Une déclaration brutale du chef d’état-major des Armées. Lors du conseil des maires, Fabien Mandon évoque les risques d’une "guerre à haute intensité avec la Russie".
Ici, l’effet est immédiat : incompréhension, colère, inquiétude. Impossible de rester indifférent. Les réactions sont sans appel. "Ça me fait un peu peur, car il ne se rend pas forcément compte de l’impact psychologique qu’il peut avoir sur les gens", réagit une jeune passante.
Dans ce climat d’incertitude, le gouvernement publie Un “kit de survie 72 heures” qui rappelle les pratiques bien connues à La Réunion lors des épisodes cycloniques.
Le kit recommandé contient notamment :
-6 litres d’eau par personne
-de la nourriture non périssable
-une lampe de poche
-une trousse de premiers secours
-les documents essentiels rangés dans une pochette étanche. Des éléments à vérifier une fois par an.

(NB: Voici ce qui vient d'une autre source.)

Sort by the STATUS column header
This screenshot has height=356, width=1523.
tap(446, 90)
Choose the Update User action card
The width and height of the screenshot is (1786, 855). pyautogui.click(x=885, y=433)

Si La Réunion semble loin des tensions internationales, la réalité géopolitique est tout autre. Pour le président de l’Association des maires de La Réunion, présent au Congrès où ces propos ont été tenus, l’île est bel et bien concernée. "Nous ne sommes pas loin, nous sommes dans le bassin Océan Indien. À côté de chez nous, il y a un grand pays qui s’appelle Madagascar où nous voyons aujourd’hui les intérêts russes et chinois s’installer", explique Serge Hoareau, le président de l’Association des maires de La Réunion.
Entre inquiétude, préparation et étonnement, ces annonces divisent. Mais pour beaucoup, elles rappellent surtout que la question de la résilience revient au premier plan, dans un contexte mondial de plus en plus incertain.